● **What the task requires**: Can you rewrite the listing below, changing every "icon" to "symbol" and keeping everything else the same, but leaving out the pictures?

— start of Input data —

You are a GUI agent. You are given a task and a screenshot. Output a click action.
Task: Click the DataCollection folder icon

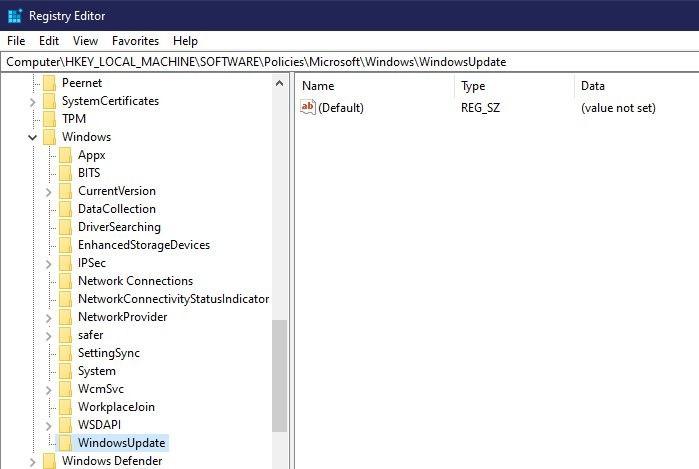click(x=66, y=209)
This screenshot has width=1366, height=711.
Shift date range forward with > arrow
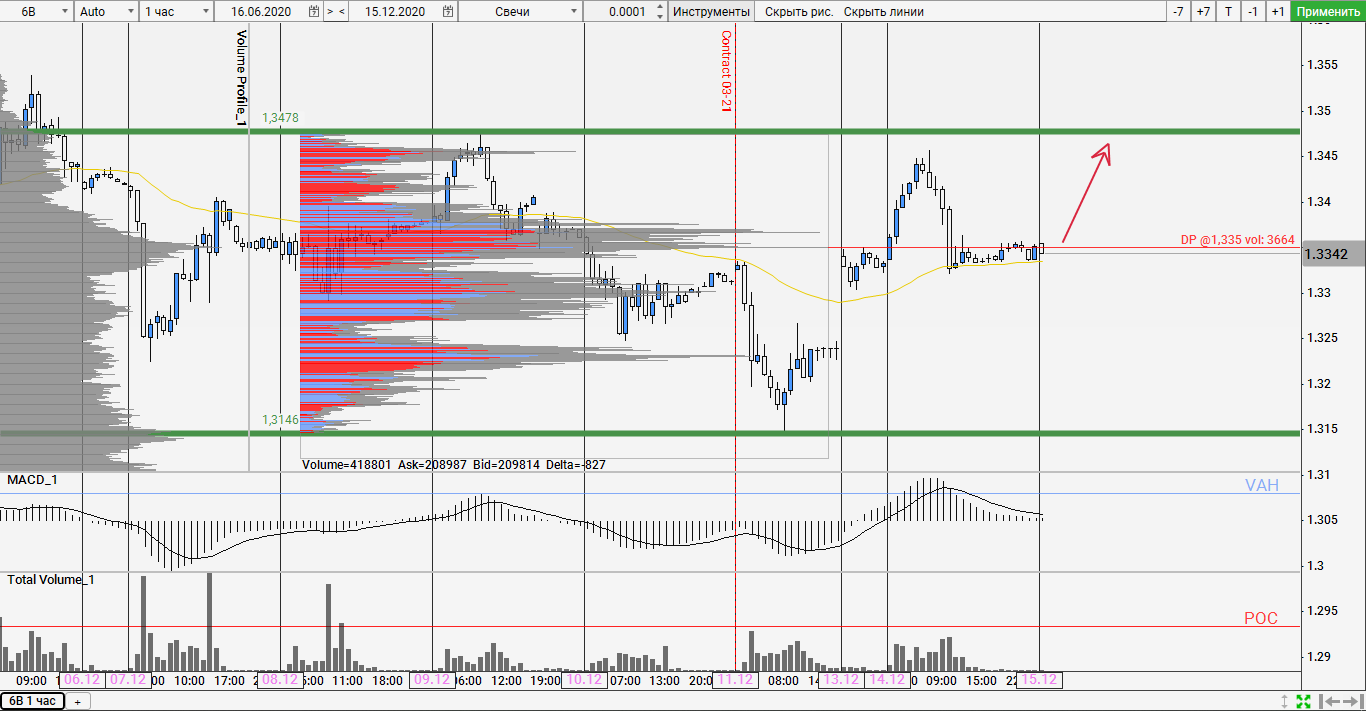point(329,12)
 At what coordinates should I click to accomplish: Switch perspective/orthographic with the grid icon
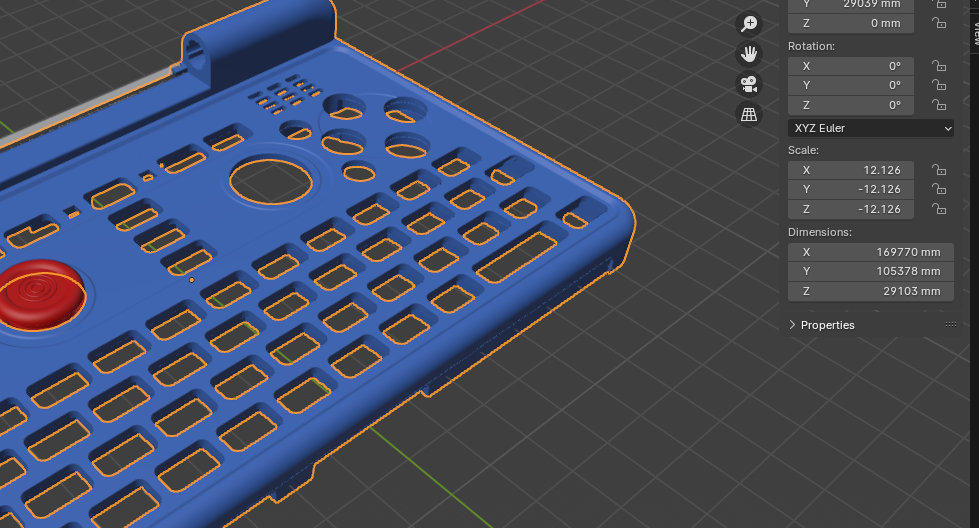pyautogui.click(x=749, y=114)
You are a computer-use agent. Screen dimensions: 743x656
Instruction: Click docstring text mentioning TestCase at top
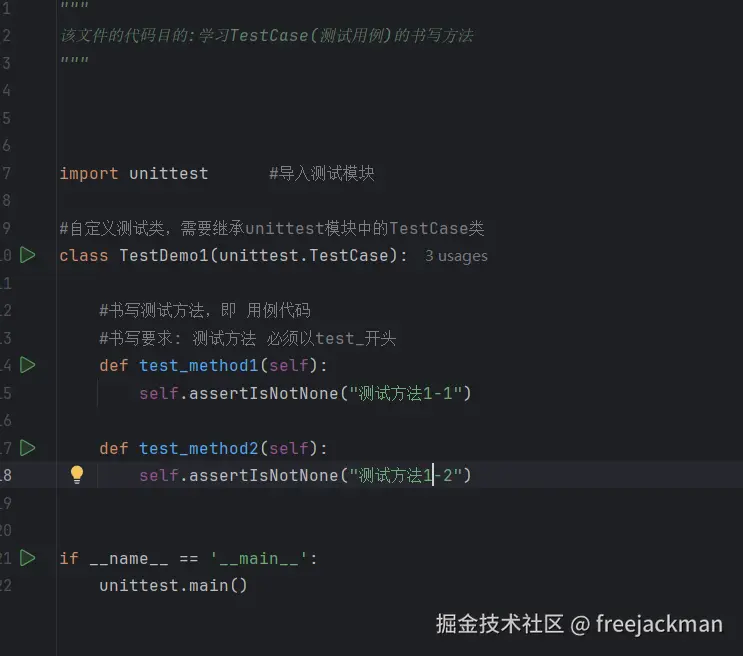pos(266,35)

— end of Input data —

● **Exercise output**:
You are a GUI agent. You are given a task and a screenshot. Output a click action.
Task: Click the DataCollection folder symbol

click(x=66, y=209)
This screenshot has width=1366, height=711.
Shift date range forward with > arrow
point(329,12)
 At what coordinates should I click to accomplish: Switch perspective/orthographic with the grid symbol
pyautogui.click(x=749, y=114)
You are a computer-use agent. Screen dimensions: 743x656
Instruction: Click docstring text mentioning TestCase at top
pos(266,35)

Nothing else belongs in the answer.